La FE est de l’intérêt naturel des entreprises et de fait les grandes entreprises l’ont déjà largement mis en place. Il est même assez honteux qu’en raison d’un retard informatique à la direction des impôts on ait perdu deux ans à l’introduire. C’est la fin des coûteuses factures papier ou pdf ; les délais de paiement seront potentiellement raccourcis et, surtout, le traitement numérique des données de gestion sera fortement amélioré, avec intégration native aux logiciels comptables, aux tableaux de bord, à la gestion des comptes clients et fournisseurs, de la trésorerie, etc. C’est indubitablement pour les entreprises un progrès sensible dans le traitement des données.

Il faut prendre aussi la mesure du projet pour la gestion macroéconomique : pour les milliards de transactions au sein du pays et demain de l’Union européenne, on alimente une base de données faisant figurer l’acheteur, le vendeur, le bien ou service concerné et son prix. Par agrégation, il sera possible d’élaborer des indicateurs à un niveau très fin, sur l’activité, la production et les prix et de suivre presque en temps réel la marche de l’économie. On connaîtra la consommation du bien X par le secteur Y, ce que les économistes appellent la matrice de Leontief. Dit ironiquement, c’est presque une surveillance orwellienne de l’économie et de ses entreprises qui se met en place.

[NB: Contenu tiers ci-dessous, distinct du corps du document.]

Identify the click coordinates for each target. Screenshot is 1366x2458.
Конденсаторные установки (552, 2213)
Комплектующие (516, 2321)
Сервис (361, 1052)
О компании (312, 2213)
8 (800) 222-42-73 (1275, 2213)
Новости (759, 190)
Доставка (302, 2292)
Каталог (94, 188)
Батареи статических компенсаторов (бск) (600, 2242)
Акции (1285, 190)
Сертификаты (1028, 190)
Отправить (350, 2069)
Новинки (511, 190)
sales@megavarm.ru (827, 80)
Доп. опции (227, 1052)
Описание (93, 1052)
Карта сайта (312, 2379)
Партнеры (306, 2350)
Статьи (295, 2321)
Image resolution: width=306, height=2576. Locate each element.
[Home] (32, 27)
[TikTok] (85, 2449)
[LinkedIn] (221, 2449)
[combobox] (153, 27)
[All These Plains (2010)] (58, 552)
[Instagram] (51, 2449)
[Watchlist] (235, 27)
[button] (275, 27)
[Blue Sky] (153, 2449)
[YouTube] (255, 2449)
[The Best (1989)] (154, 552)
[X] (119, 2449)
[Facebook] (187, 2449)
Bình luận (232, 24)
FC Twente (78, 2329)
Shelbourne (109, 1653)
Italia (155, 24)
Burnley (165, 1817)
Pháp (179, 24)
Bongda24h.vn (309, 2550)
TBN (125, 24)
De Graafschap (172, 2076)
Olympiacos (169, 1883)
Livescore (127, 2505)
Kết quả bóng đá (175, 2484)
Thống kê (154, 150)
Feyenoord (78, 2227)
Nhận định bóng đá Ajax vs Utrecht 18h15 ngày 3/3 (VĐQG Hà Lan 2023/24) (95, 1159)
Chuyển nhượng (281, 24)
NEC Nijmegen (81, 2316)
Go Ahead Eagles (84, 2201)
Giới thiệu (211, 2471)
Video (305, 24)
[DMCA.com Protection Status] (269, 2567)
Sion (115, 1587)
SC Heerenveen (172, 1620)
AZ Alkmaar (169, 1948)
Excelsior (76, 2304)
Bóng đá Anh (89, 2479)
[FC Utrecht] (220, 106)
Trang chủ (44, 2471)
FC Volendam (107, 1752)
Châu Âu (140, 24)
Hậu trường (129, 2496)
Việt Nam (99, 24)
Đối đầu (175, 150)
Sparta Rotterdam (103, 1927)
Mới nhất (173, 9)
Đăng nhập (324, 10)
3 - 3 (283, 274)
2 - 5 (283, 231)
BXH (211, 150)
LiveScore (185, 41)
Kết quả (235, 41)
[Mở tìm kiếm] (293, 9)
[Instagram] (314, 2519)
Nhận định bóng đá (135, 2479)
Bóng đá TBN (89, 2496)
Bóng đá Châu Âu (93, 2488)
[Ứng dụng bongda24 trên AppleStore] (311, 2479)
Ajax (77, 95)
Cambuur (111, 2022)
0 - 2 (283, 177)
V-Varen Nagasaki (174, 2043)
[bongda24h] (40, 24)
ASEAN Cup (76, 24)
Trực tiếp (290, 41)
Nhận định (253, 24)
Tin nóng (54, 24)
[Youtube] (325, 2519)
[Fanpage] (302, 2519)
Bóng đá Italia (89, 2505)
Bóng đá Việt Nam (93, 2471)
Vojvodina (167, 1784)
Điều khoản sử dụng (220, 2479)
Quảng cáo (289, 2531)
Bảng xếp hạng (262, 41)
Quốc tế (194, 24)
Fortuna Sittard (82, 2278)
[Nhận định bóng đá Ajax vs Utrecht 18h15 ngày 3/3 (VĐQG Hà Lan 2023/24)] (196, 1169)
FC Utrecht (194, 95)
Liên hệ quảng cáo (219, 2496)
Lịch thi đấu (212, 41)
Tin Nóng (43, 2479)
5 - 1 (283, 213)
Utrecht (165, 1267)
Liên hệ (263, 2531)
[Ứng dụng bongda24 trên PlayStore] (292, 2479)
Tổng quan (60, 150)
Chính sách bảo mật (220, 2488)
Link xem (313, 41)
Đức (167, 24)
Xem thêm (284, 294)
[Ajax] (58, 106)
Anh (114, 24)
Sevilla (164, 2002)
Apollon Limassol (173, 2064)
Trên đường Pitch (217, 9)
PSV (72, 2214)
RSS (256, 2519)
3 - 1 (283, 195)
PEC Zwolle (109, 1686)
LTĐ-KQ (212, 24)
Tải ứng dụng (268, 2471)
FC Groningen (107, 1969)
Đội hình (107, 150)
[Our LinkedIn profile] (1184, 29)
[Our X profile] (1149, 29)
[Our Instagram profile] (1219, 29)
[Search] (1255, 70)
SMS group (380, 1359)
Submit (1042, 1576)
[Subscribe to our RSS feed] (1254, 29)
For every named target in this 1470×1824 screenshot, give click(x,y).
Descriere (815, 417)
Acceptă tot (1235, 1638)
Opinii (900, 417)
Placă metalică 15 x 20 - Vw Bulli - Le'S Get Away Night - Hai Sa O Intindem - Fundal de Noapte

Connaître les flux B2B permettra aussi de suivre la trajectoire de tout produit dans l’économie. Est-ce un rêve fou de statisticien ? Pas du tout. C’est ce que font déjà les comptables nationaux du Chili car, oui !, le Chili est bien en avance sur la France dans ce domaine. Là-bas, les comptables font une recension exhaustive d’une liste de ces biens (carburants, ciment, gaz…) auprès de la base de données centrale du service des impôts. Ils savent donc qui vend et qui achète ces biens, de sorte qu’ils disposent des émissions directes de CO2 (dites scope 1) de chaque secteur d’activité. La méthodologie utilisée pour le carbone permet de pister tout autre produit jugé polluant, le plastique par exemple.

Disposer d’un support électronique pour les transactions permet à terme d’enrichir l’information que souhaitent se transmettre les entreprises. Par exemple, sachant l’enjeu majeur du dérèglement climatique, il devient envisageable que les entreprises déclarent sur leurs factures l’émission directe et, progressivement, indirecte de CO2 des produits vendus. On passerait d’une procédure où, dans l’établissement des bilans carbone, la charge du calcul se fait aujourd’hui chez l’acheteur, vers une procédure où ce serait donc le fournisseur qui rendrait le service de la transmission en aval de la donnée. Je vous vends ce produit, et j’indique, outre le prix, le montant des émissions carbone que sa production a occasionnées. Ce mécanisme en cascade, très similaire à la trajectoire de la TVA, est vertueux car il permet de produire à peu de frais une information importante. Il pourrait être intégré de façon identique, dans un parallélisme complet avec la TVA, dans la comptabilité des entreprises.

Ainsi, la facture électronique va permettre des gains importants dans la gestion des entreprises. Elle ouvre aussi un champ gigantesque à la statistique publique pour le suivi macroéconomique du pays.

François Meunier responsable ,  Vox-Fi (DFCG)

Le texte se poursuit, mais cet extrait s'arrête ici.